❄CHAPTER 11.2❄

43 3 0
                                    

Happy reading, guys!

❄❄❄

Suasana jalan yang biasanya sepi dan gelap itu pun kini berubah menjadi ramai dan sedikit bercahaya. Terdengar deruan motor dari segala arah.

Aldo menepikan motornya. Ia bingung. Di mana Tino? Apakah ia sudah balapan duluan? Ah, ini semua gara-gara cewek sialan itu. Kalau saja dia tidak menarik tubuhnya dan meminta maaf, pasti sekarang ia sudah ikut balapan ini.

Aldo mengacak rambutnya frustasi. Ia merogoh saku celananya guna mencari sebuah benda persegi panjang di sana. Namun, benda yang dicarinya itu tak kunjung ia temukan.

"Astaga! Hape gue tadi 'kan gue taruh di ka-aw!"

Aldo memegang tangan kanannya yang terbalut perban. Kemudian meniupinya sebentar.

"Heh! Lo dari mana aja 'sih?! Kita tungguin sampe setengah jam juga!" seru seseorang dari belakang sambil menepuk punggung Aldo.

"Iya, gue kira lo nggak jadi ikut," sahut seseorang di sebelahnya. Aldo menoleh ke samping kanan juga kiri secara bergantian. Dan saat matanya menatap lurus ke depan, ada dua cowok yang sedang berjalan menuju ke arahnya.

"Jadi, kalian udah balapan dong?" tanya Aldo.

"Yo'i, abisan lo lama 'sih," jawab Sofyan.

"Yaaahh..." ucap Aldo lesu. Padahal, sudah lama ia ingin kembali memacu motornya di arena balapan. Dan saat kesempatan itu sudah ia dapatkan, ia malah merusaknya.

Rendi menepuk bahunya dua kali. "Tenang. Kita balapan di sini seminggu dua kali 'kok. Malam Minggu besok kita balapan lagi. Kalo lo mau ikut, jangan telat datengnya. Gimana?"

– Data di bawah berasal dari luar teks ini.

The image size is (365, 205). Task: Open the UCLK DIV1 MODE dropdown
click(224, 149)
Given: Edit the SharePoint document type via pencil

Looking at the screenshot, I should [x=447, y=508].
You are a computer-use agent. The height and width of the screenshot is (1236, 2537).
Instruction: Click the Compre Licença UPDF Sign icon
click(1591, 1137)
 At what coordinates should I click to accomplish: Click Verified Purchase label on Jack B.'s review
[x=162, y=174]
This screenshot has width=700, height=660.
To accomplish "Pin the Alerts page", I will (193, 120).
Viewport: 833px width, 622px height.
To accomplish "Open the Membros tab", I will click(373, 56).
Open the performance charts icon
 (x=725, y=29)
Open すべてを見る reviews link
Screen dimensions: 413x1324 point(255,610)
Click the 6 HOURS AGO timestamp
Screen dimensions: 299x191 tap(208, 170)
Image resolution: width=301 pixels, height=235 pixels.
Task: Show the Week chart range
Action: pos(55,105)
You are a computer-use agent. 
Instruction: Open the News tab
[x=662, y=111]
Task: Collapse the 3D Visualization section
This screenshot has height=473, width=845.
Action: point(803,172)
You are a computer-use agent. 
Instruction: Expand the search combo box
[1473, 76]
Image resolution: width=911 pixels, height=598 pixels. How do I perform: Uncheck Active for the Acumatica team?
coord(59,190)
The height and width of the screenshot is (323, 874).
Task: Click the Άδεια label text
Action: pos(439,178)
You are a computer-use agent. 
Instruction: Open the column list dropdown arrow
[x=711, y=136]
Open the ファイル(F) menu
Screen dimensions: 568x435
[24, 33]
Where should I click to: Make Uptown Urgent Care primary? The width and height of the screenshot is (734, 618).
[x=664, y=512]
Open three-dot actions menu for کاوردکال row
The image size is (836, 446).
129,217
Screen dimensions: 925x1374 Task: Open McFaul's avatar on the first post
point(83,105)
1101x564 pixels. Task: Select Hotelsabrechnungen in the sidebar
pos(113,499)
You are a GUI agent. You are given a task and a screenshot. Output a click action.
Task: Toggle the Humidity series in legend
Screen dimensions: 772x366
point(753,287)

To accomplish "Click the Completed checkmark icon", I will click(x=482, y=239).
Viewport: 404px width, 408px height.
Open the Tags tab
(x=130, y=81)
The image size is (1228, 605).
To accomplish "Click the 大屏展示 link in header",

"Oke. Gue nggak bakal telat."

"Eh, tangan lo kenapa?" tanya Tino.

"Oh, gue abis nonjok dinding pos satpam," jawab Aldo santai.

"Kurang kerjaan banget lo nonjok dinding," ucap Rendi.

"Biasa. Lagi emosi gue. Oh ya, terus sekarang mau ngapain 'nih? Pulang?"

"Jangan dong. Gimana kalo ke rumah gue aja?" usul Sofyan.

Vero-yang dari tadi hanya diam saja dengan wajah datarnya- mengangguk setuju. Lalu, ia berlalu untuk mengambil motornya.

"Yok ah!" sahut yang lain.

❄❄❄

Aldo kembali melihat pantulan tubuhnya di cermin. Baju yang sengaja ia keluarkan, dasi yang tak ia pakai, lengan bajunya yang semula lanjang kini ia lipat sampai siku, serta sepatu kets dengan warna putih. Tak lupa dengan topi yang ia pakai secara terbalik.

Ah, ia rindu dengan stylenya yang ini. Dan akhirnya, sekarang ia bisa memakai kembali stylenya.

Ceklek

Aldo membuka pintunya. Dan pemandangan yang pertama kali ia lihat adalah budhenya dengan mulut menganga serta mata yang membulat.

"Eh, Budhe," sapanya sambil menunjukkan cengirannya.

Sementara Budhe-masih dengan wajah terkejutnya- menaruh punggung tangannya di kening Aldo. Tidak panas.

"Ini Aldo 'kan?" tanya Budhe. Matanya mengamati Aldo dari atas sampai bawah, kemudian menggeleng tak percaya. "Kamu nggak kerasukan 'kan?"

"Iya lah, Budhe, siapa lagi? Masa tetangga sebelah?"

"Tapi 'kok..."

"Ya udah Budhe, Aldo sarapan dulu ya, Budhe udah masak 'kan?" tanya Aldo seraya pergi meninggalkan budhenya yang masih mematung di tempatnya.

Di meja makan, sudah tersedia nasi beserta lauknya yang sederhan. Aldo memandanginya sebentar sebelum ia duduk dan memulai aksi sarapannya.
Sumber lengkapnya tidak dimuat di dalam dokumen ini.